Of the different metadata fields that show in a response, inferred is probably the least known. This indicator tells us whether the data returned comes from one of the billions of records located by the search engine or if it’s a statistical piece of data inferred using our proprietary algorithms.

Inferred Data in the People Data API

With the introduction of inferred data in the results of the API, a new mechanism was built to control the level of statistical probability of the inferred data that is returned. This mechanism is known as the “minimum probability” parameter (often confused with the unrelated “minimum match” parameter).

Minimum probability (defaulted at 0.9) defines the probability that the inferred data is right. So for example, if you get an inferred gender with the minimum probability at the default setting of 0.9, it means that the gender is true in at least 90% of the cases (based on the name of the person in this case). As you lower the minimum probability, you will get more and more inferred data that is likely to be true at least as the threshold level you defined. For example, inferred data returned from a request that had minimum probability set to 0.5, should be correct at least 50% of the time.

It must be noted that the minimum probability does not affect the response itself (i.e. whether or not a person is returned). It only generates statistical data in addition to the real data returned in the response.

How to use minimum probability

As I’ve pointed out earlier, minimum probability has a default setting of 0.9 and is used in any query, giving you some additional inferred data which can be seen in the response like this:

“@inferred: True”

A value of 0 is the lowest minimum probability value, and will allow the system to infer any data it can, even a whole person, while a value of 1 will disable the mechanism, and all the data in the response will include only data that is directly retrieved from  our data sources.

Inferred data points can include:

Origin countries – Usually returned with default setting

Languages – Usually returned with default setting

Gender – Usually returned with default setting

Job – Sometimes returned when minimum probability is set lower than default value.

Email – Sometimes returned when minimum probability is set lower than default value.

Generate missing emails

Now that you understand what inferred data is and how we create it, let’s put it to use.
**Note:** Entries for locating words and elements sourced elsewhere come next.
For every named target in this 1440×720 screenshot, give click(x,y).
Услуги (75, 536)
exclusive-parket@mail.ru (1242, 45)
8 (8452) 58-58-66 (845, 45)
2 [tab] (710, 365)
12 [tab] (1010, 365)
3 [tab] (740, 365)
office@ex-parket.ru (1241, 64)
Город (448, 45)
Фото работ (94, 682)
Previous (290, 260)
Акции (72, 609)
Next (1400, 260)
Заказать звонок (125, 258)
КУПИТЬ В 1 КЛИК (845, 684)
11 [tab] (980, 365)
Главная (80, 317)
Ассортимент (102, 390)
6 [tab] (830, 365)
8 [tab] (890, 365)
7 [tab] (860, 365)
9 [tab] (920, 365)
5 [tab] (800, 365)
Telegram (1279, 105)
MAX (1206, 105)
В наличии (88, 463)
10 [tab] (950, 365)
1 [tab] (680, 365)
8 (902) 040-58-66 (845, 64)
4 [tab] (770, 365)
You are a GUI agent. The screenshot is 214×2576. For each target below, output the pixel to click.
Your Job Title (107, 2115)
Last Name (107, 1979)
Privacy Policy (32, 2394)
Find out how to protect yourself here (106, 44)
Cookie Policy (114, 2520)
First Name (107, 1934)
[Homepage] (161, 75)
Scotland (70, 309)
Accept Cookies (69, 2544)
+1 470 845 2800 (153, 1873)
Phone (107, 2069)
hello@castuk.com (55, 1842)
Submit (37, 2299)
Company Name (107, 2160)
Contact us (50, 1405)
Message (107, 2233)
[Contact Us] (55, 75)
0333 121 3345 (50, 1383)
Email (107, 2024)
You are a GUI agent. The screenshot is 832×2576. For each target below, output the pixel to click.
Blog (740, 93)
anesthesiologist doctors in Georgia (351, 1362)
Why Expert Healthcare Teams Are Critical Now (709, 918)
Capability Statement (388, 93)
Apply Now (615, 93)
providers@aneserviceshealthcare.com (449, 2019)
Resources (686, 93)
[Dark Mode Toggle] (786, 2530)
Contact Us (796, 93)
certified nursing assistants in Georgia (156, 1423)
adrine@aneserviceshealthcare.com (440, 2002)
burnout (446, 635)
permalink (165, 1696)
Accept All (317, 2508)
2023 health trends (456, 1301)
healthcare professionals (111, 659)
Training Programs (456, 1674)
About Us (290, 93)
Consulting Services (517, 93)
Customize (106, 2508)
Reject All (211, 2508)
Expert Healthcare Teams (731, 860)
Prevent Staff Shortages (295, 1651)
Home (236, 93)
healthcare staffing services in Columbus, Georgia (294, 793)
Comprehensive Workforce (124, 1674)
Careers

In most responses, you will see some inferred data like gender, origin countries and more. But to push the system further, you need to take it to the limit.

A fairly common  use case, is when a response returns a several emails, but none of them is from a current work place. Nowadays, people tend to change work places more often and it is becoming extremely difficult for any source to stay up to date with the most current work email.

Pipl can get you the person’s Linkedin profile where that person updated their current workplace, but how do you get in touch with them?  This is where inferred data comes in handy. To find their new work email, send the person’s details (the more details, the better) in the search query, including the person’s last known email address, if you have it, and ask for an inferred email from his latest workplace (as it appears in the person’s details).

The best way to do this is to set the minimum match to 0, set match requirements to new_email. Both parameters will make sure that you get a response only if it contains an email which is different from the one you send in the query, and if possible, the system will infer an email address based on the person’s company details.

So instead of trying to repeatedly guess a person’s current workplace email, the Pipl API will determine for you what is the most likely email address for that specific person working at that specific company.

Example

Below you can see an example of inferred emails based on Pipl’s statistical analysis. The first email is known to be related to a record in our index, and the other two were inferred d by the system:

"emails": [
{
"@valid_since": "2012-10-01",
"@email_provider": true,
"address": "clarkkent@hotmail.com",
"address_md5": "0ce999b1a9d2d467bc94556210fab0aa"
},
{
"@inferred": true,
"@email_provider": false,
"address": "clark.kent@savekypton.org",
"address_md5": "e4bc3a8b5a5332e2f55eb2552fbaaffb"
},
{
"@inferred": true,
"@email_provider": false,
"address": " clark.kent@dailyplanet.com",
"address_md5": "20f32b6d1eb91056ed25b5743c7d309d"
}
]

So instead of guessing email addresses, gender, location and even jobs, have the Pipl API to do it for you and get the data you need out of thin air.